Activity:
The required output is the lines from the one with "Medicine and Veterinary Medicine (1779, 562)" through the end of the data, repeated verbatim, with no pictures included.

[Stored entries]
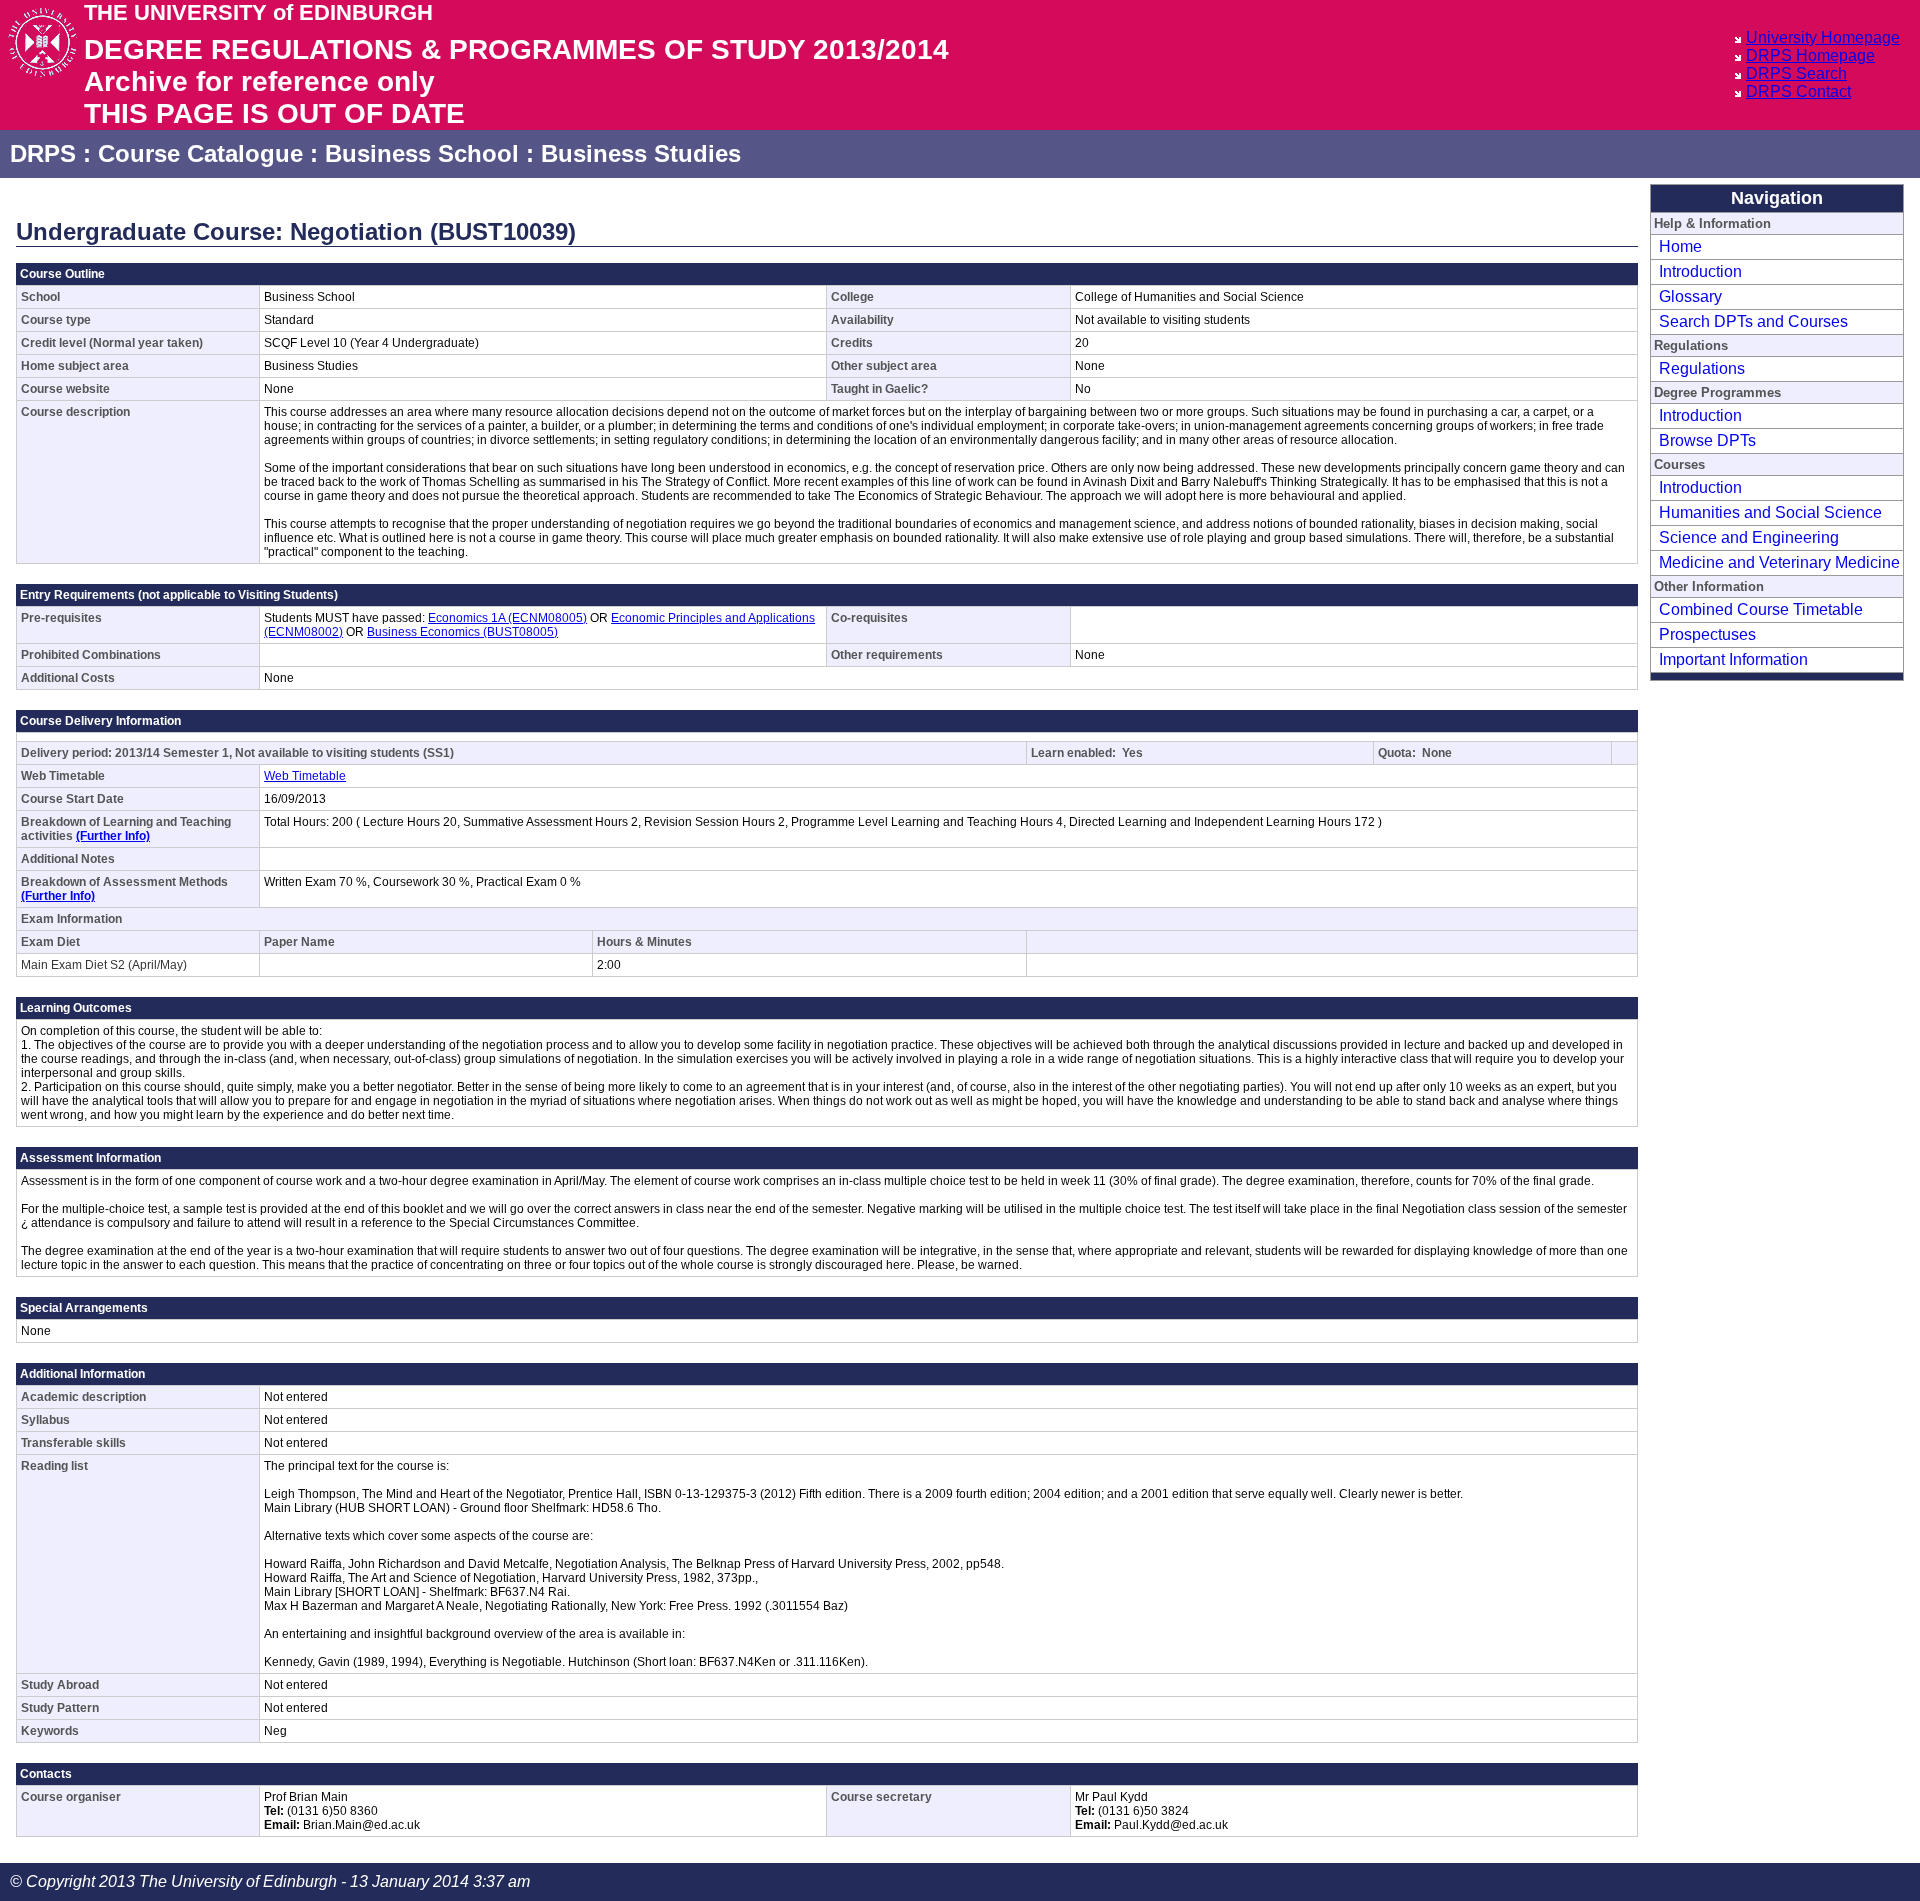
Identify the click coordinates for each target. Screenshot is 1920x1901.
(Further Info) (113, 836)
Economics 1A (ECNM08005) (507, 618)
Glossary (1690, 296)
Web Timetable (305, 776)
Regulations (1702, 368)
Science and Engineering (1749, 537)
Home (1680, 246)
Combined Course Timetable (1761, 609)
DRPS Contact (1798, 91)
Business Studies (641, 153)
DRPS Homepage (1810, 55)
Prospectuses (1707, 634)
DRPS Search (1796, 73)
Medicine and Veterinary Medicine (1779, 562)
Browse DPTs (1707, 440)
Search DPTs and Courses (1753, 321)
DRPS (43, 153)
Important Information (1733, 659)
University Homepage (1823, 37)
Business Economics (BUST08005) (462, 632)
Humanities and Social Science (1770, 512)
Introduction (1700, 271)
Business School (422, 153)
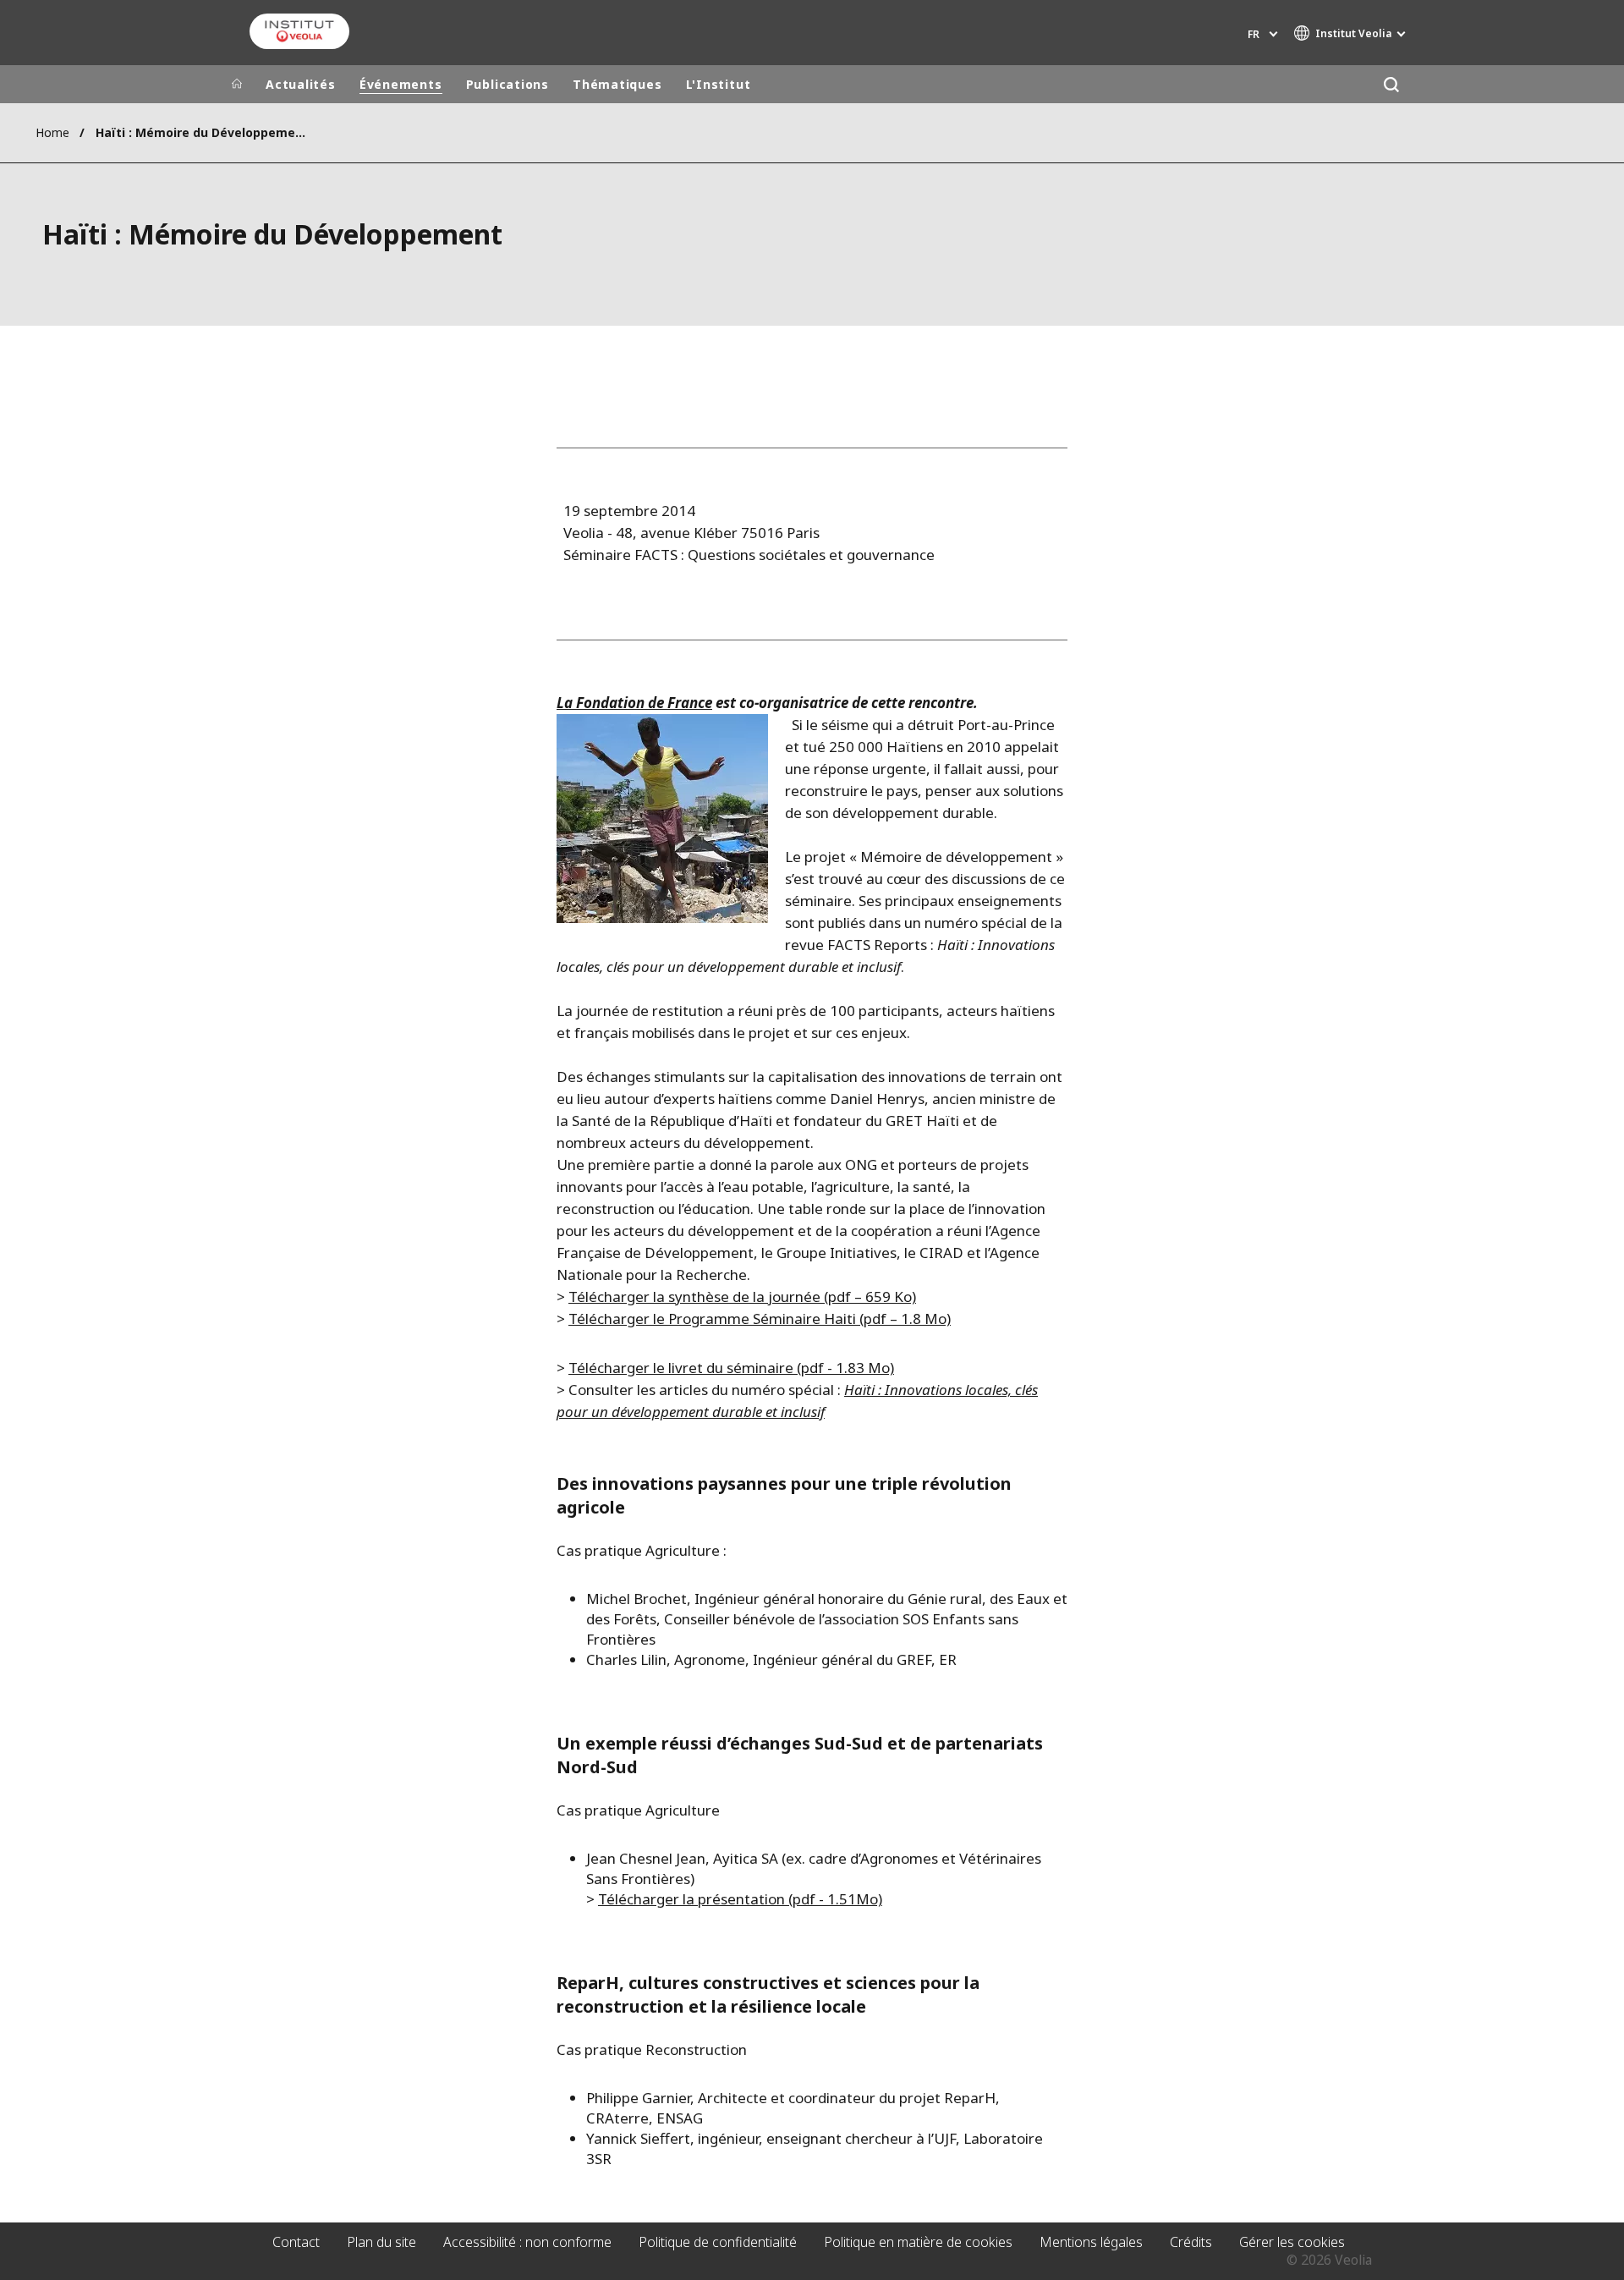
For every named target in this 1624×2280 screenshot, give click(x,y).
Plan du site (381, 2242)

Answer:
Medicine and Veterinary Medicine (1779, 562)
Browse DPTs (1707, 440)
Search DPTs and Courses (1753, 321)
DRPS (43, 153)
Important Information (1733, 659)
University Homepage (1823, 37)
Business Economics (BUST08005) (462, 632)
Humanities and Social Science (1770, 512)
Introduction (1700, 271)
Business School (422, 153)
For every named target in this 1624×2280 screenshot, give click(x,y).
Plan du site (381, 2242)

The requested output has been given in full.